The big change to TiledView has to do with tile index calculation. As mentioned last time, tile indices aren’t really used for anything critical (just debugging) but this is an opportunity to get some insight into how things work. To begin with, change the “Calculate tile index” section of drawLayer:inContext: to this:

CGSize tileSize = [(CATiledLayer*)layer tileSize];
CGRect tbox = CGRectApplyAffineTransform(CGRectMake(0, 0, tileSize.width, tileSize.height), 
					 CGAffineTransformInvert(CGContextGetCTM(context)));
CGFloat x = box.origin.x / tbox.size.width;
CGFloat y = box.origin.y / tbox.size.height;
CGPoint tile = CGPointMake(x, y);

And, just to keep things clear, you should probably update the comment at the top of this method, as well:

- (void)drawLayer:(CALayer*)layer inContext:(CGContextRef)context
{
	// Fetch clip box in *world* space; context's CTM is preconfigured for world space->tile pixel space transform
	CGRect box = CGContextGetClipBoundingBox(context);

	…

The issue here is that once we start using (and zooming) a CATiledLayer we lose the nice world/view/tile space hierarchy that we saw before. The CTMs of the CGContextRefs passed to drawLayer:inContext: are set up to do a transformation from world space to a tile pixel space. On the one hand, it’s nice that the CTMs are set up for us, and that we can just pass world coordinates into them, but the loss of an explicit view space and the device-dependent (and zoom-dependent) world-space size of the tiles make it more difficult to reason about what’s going on.

In order to calculate the index of the tile being rendered, we need to divide the tile’s world-space origin by the world-space size of a tile. We can’t consistently get this size from the tile’s clip box, because the leftmost and bottommost tiles may be smaller than normal if they are themselves clipped against the layer’s bounds. Therefore, we have to convert a full-size tile from tile pixel space into world space; we do this by inverting the context’s CTM and applying the result to a tile’s pixel-space rectangle.

And that’s pretty much it.
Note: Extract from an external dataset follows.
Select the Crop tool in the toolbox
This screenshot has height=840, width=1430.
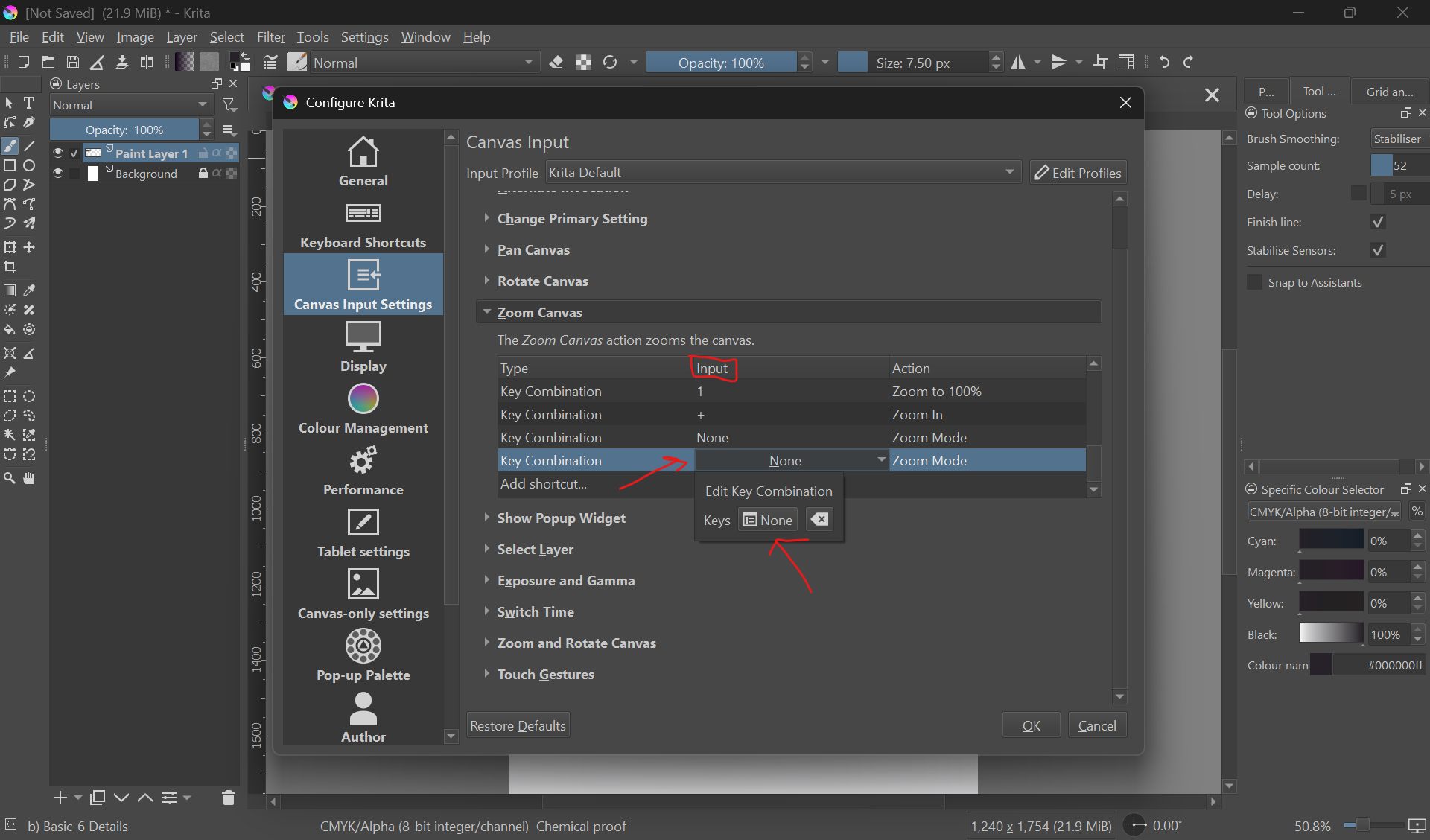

You can run the demo, and see the zooming goodness. As I said at the top, however, I’m not entirely satisfied with the results.

Complaints

To begin with the least important objection, this arrangement doesn’t provide the effectively infinite zoom we’ve seen in earlier demos. This is probably ok; we should be able to calculate a broad “interesting” range of zooms in almost all cases.

More seriously, the integration of the zooming of CATiledLayer and UIScrollView subverts the goal of only rendering those pixels that are displayed; if the UIScrollView has a zoomScale of 0.51, then almost twice as many pixels will be rendered as are displayed, since this zoom isn’t quite low enough to trigger the next-lowest level of detail. Interestingly, the CATiledLayer always seems to select the level of detail that renders at least as many pixels as are to be displayed — at least this avoids ugly “pixelation” artifacts.

To return to a point mentioned above: the arrangement of components in this demo upsets the nice hierarchy of spaces that we’ve seen before. In particular, the client space of the TiledView (or CATiledLayer) is, effectively, world space. Aside from being slightly confusing, this makes the process of resizing the world — which might make sense for certain applications — potentially more complex.

Finally, performance — at least in the iPhone4 simulator — is a little scary. Things seem to run ok in standard resolution (on either simulated or actual hardware) but high-res tiling can take a long time to fill up the screen. I’m not sure what’s behind this. Also, attempts to force the demo to run in standard resolution in high-res environments weren’t successful; setting either the UIView's contentScaleFactor or the CATiledLayer's contentsScale properties didn’t seem to do anything.

Part of the performance problem seems to be that the simulator is rendering (roughly) between 5×7 and 10×13 tiles per screen; at a 256×256 tile size, that’s between 1280×1792 and 2560×3328 pixels drawn per 640×920 pixel screen, translating to an overdraw of between 4x and 14x. Either I’m missing something, or the simulator (at least) has some serious problems. (At a guess, I’d say those problems have to do with doubling the doubled resolution, due to the atypical specification of tile size in pixels, rather than points.)